▶ Activity
Return all the lines below exactly. Any picture among them is omitted.

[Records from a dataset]
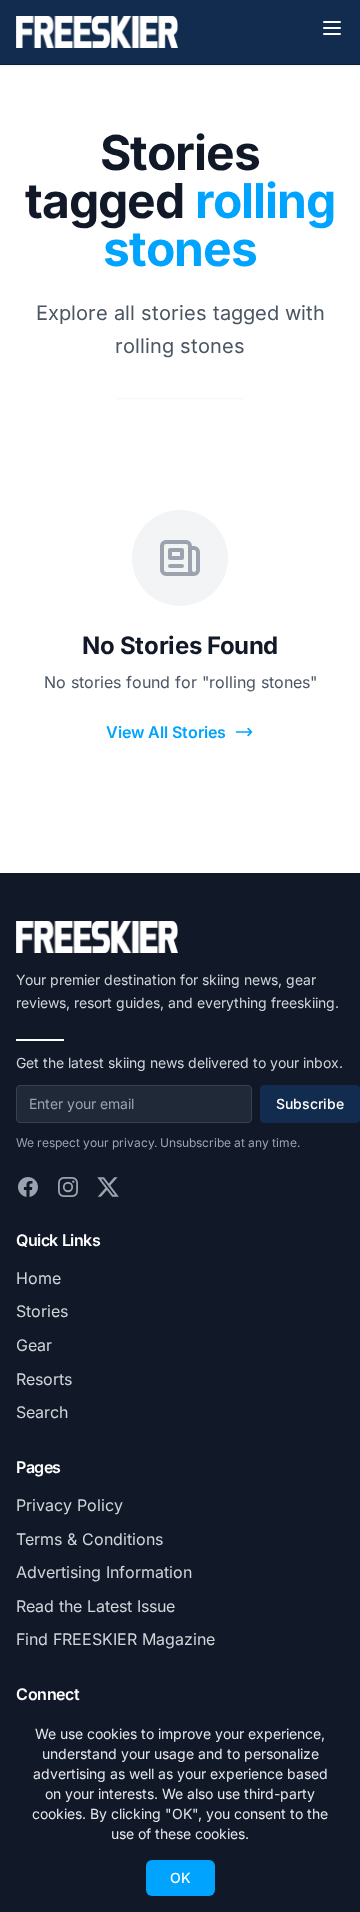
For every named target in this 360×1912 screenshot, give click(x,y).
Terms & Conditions (89, 1539)
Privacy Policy (69, 1505)
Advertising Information (104, 1572)
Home (38, 1278)
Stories (42, 1311)
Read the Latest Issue (95, 1606)
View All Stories (166, 732)
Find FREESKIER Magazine (115, 1639)
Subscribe (310, 1103)
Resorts (44, 1379)
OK (180, 1877)
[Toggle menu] (332, 28)
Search (42, 1412)
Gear (34, 1345)
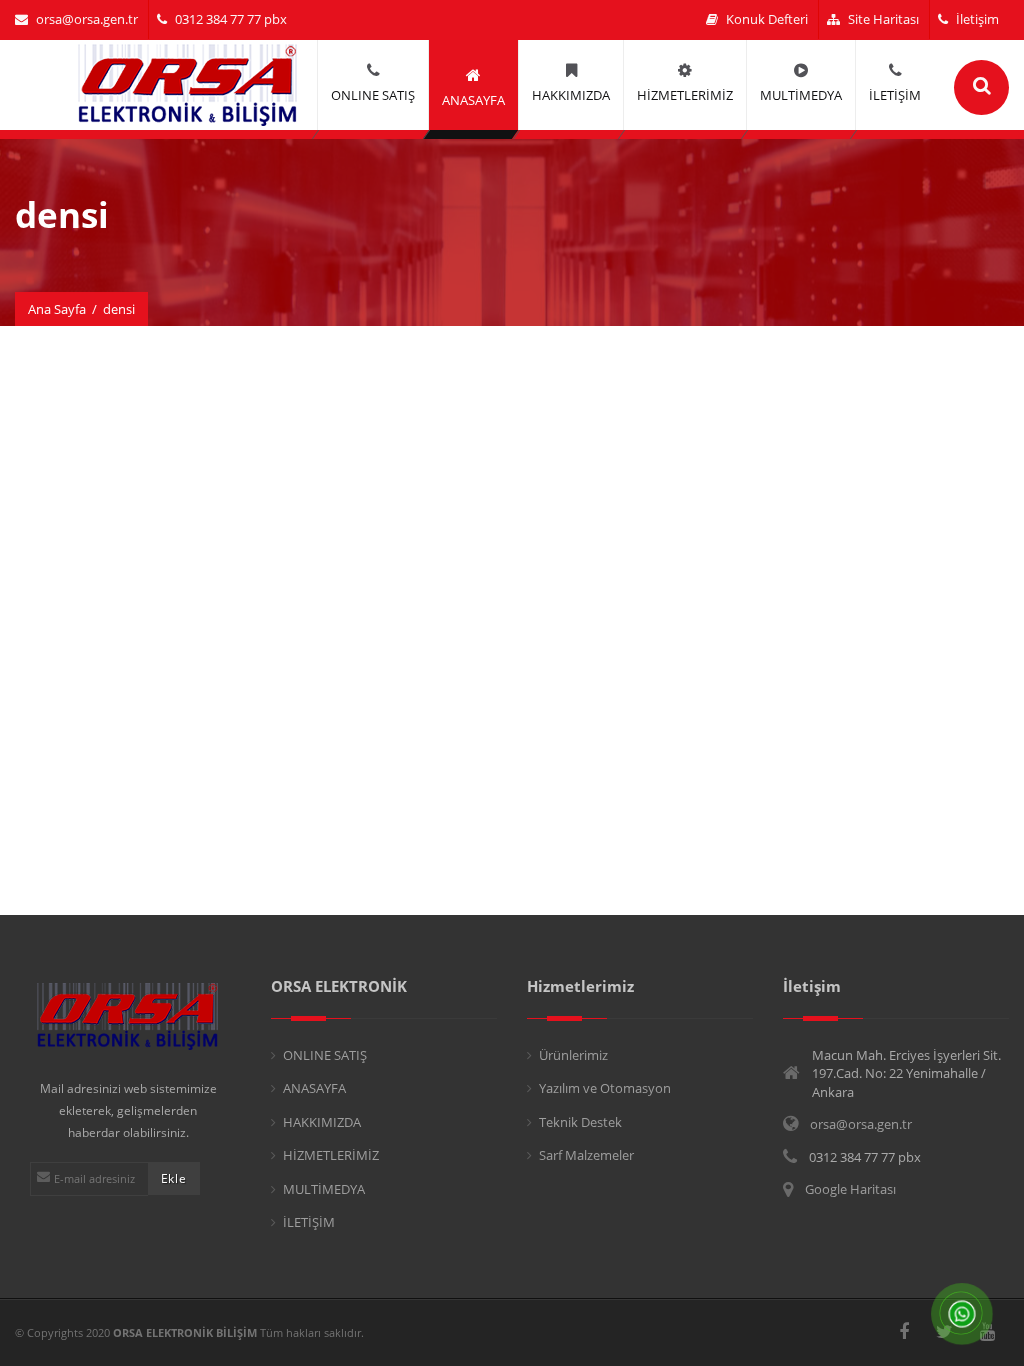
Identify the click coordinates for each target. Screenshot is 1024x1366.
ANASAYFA (314, 1088)
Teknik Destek (580, 1122)
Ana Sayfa (57, 309)
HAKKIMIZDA (322, 1122)
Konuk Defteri (767, 19)
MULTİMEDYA (324, 1189)
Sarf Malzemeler (586, 1155)
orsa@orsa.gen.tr (87, 19)
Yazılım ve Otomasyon (605, 1088)
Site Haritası (883, 19)
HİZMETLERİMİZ (331, 1155)
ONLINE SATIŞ (325, 1055)
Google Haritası (850, 1189)
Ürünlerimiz (573, 1055)
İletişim (977, 19)
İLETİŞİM (309, 1222)
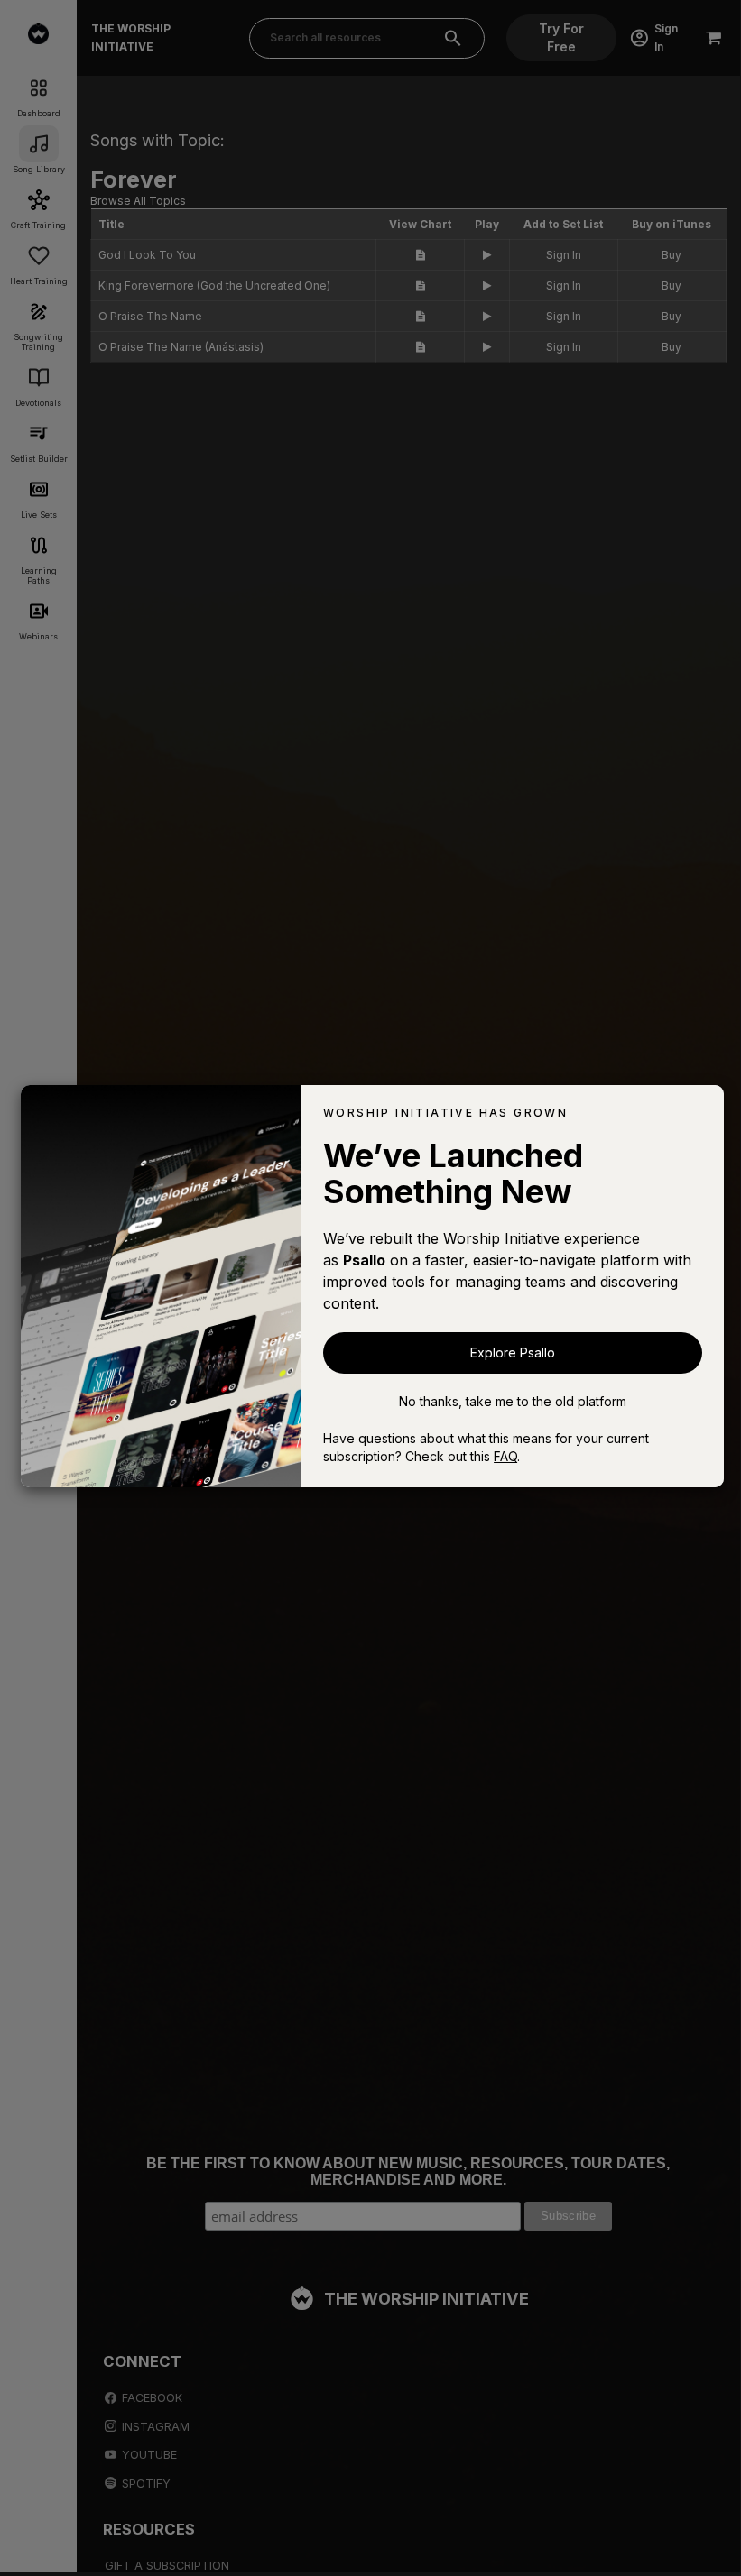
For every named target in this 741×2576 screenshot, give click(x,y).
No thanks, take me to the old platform (512, 1401)
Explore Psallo (512, 1352)
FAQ (505, 1456)
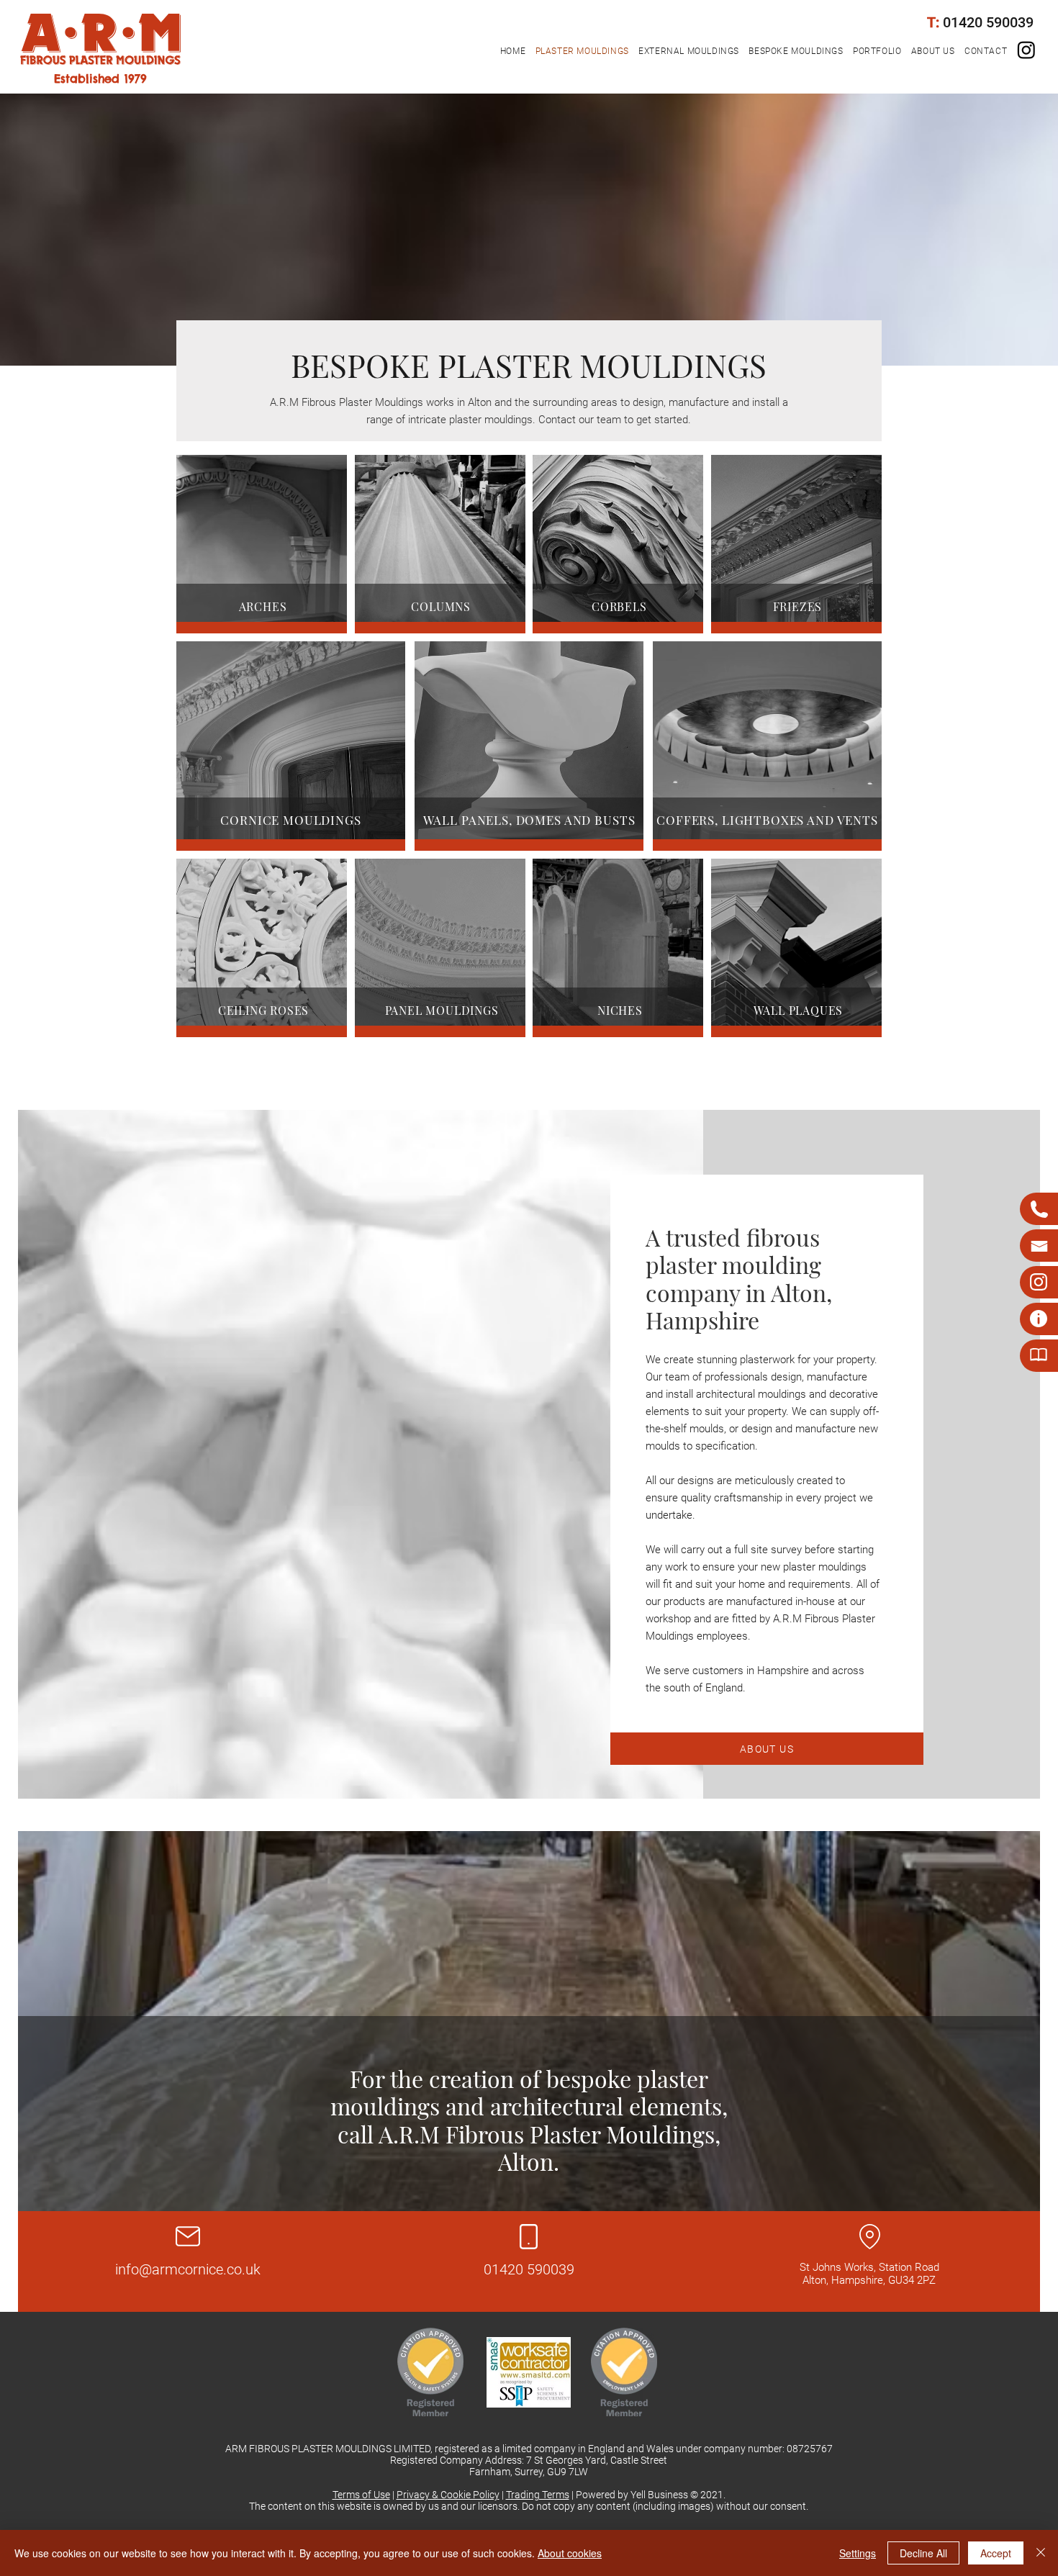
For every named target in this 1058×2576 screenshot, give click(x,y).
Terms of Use (361, 2494)
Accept (995, 2553)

▶ Exercise output
For every named target in this 360×1912 screenshot, give click(x,y).
Terms & Conditions (89, 1539)
Privacy Policy (69, 1505)
Advertising Information (104, 1572)
Home (38, 1278)
Stories (42, 1311)
Read the Latest Issue (95, 1606)
View All Stories (166, 732)
Find FREESKIER Magazine (115, 1639)
Subscribe (310, 1103)
Resorts (44, 1379)
OK (180, 1877)
[Toggle menu] (332, 28)
Search (42, 1412)
Gear (34, 1345)
Identify the click coordinates for each target. Screenshot is 1024x1366.
ANASAYFA (314, 1088)
Teknik Destek (580, 1122)
Ana Sayfa (57, 309)
HAKKIMIZDA (322, 1122)
Konuk Defteri (767, 19)
MULTİMEDYA (324, 1189)
Sarf Malzemeler (586, 1155)
orsa@orsa.gen.tr (87, 19)
Yazılım ve Otomasyon (605, 1088)
Site Haritası (883, 19)
HİZMETLERİMİZ (331, 1155)
ONLINE SATIŞ (325, 1055)
Google Haritası (850, 1189)
Ürünlerimiz (573, 1055)
İletişim (977, 19)
İLETİŞİM (309, 1222)
For every named target in this 741×2576 screenshot, give click(x,y).
No thanks, take me to the old platform (512, 1401)
Explore Psallo (512, 1352)
FAQ (505, 1456)
For every named target in this 1058×2576 screenshot, give click(x,y).
Terms of Use (361, 2494)
Accept (995, 2553)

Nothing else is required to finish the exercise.